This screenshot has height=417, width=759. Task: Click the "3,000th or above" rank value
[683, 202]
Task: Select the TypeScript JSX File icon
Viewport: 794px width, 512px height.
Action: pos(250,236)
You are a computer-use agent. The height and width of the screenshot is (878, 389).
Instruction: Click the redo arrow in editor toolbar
⁂
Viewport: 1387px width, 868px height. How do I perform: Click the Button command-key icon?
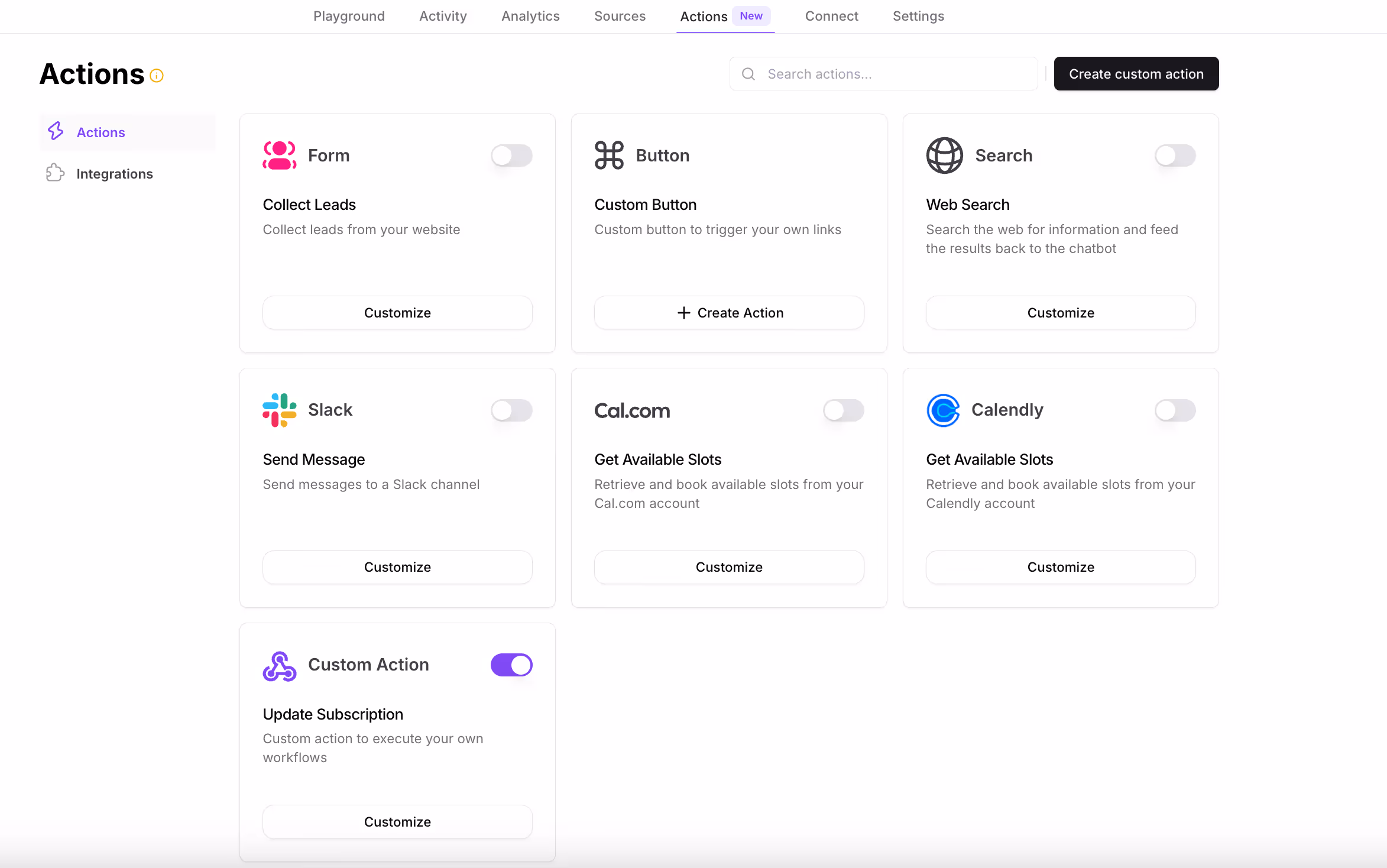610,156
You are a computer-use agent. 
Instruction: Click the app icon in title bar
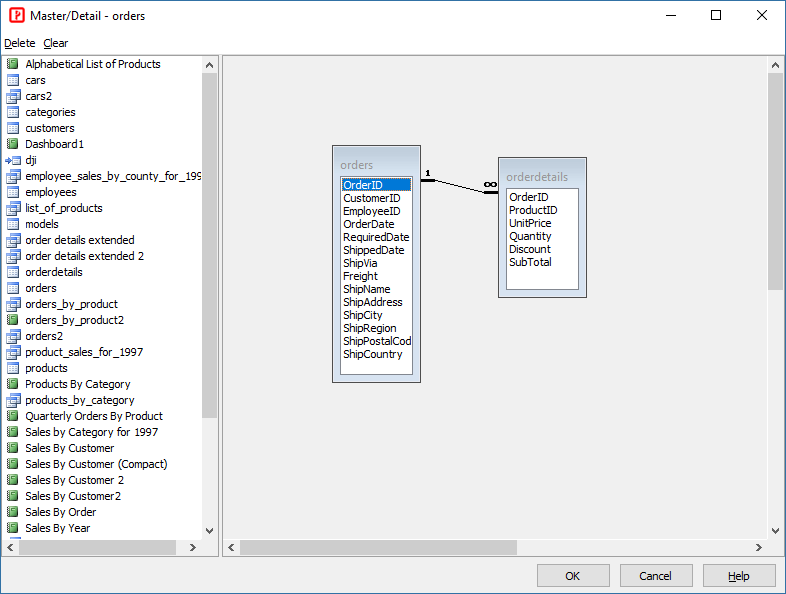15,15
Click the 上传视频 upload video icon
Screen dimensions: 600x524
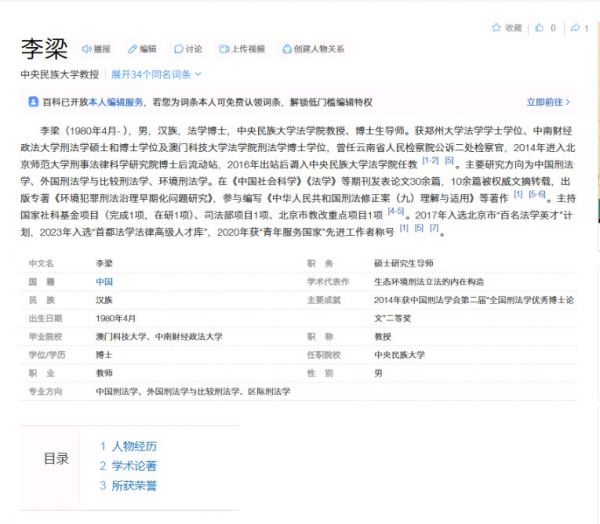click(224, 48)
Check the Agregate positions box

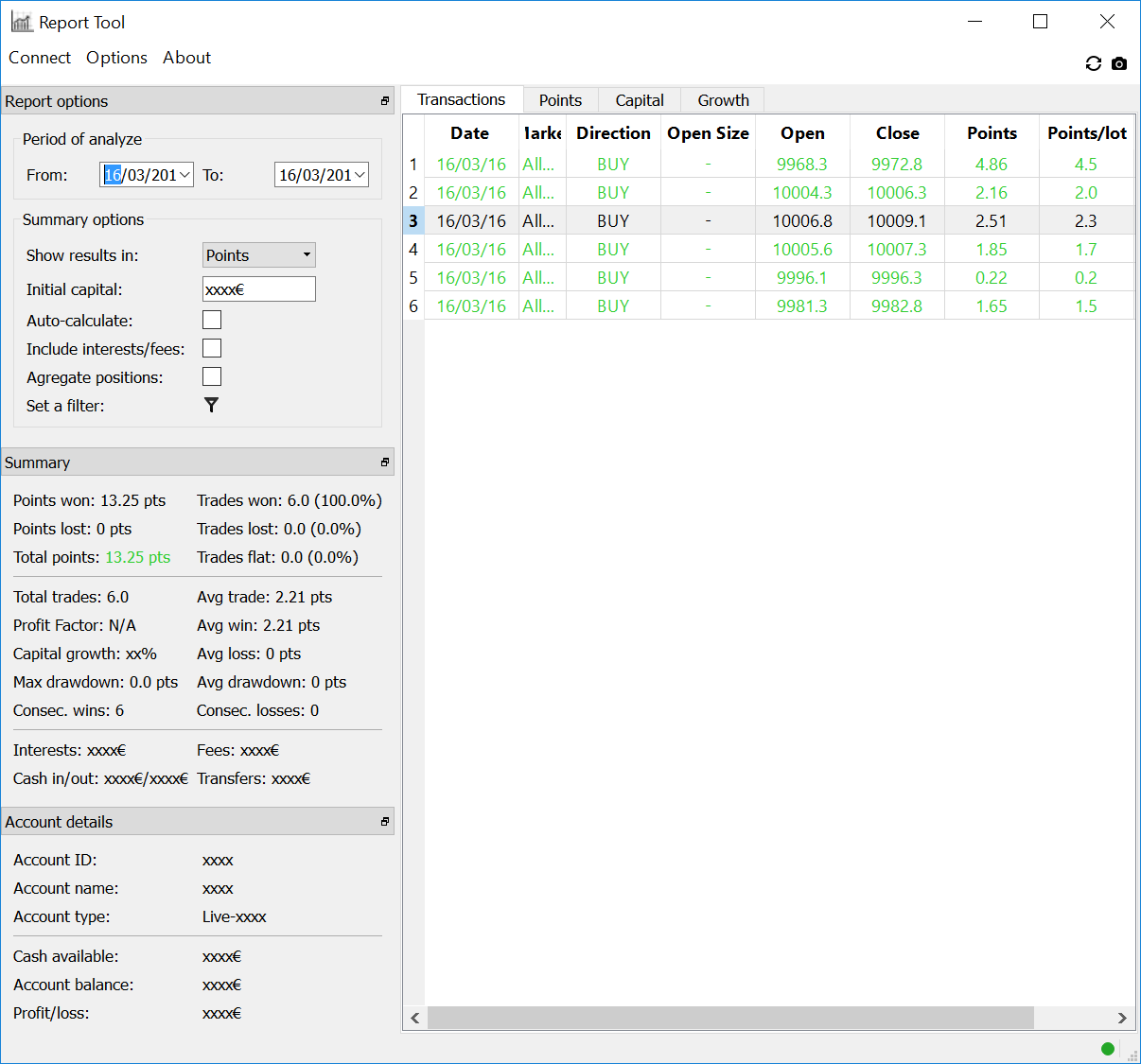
⁂
▶ **THE PROBLEM**: Starting at the line with "Screen dimensions: 600x524" in the entries above, write out every line exactly until the line with "Check the Agregate positions box" has been written. Include no pictures and nothing more.

▶ **EXERCISE ANSWER**:
Screen dimensions: 600x524
click(224, 48)
Check the Agregate positions box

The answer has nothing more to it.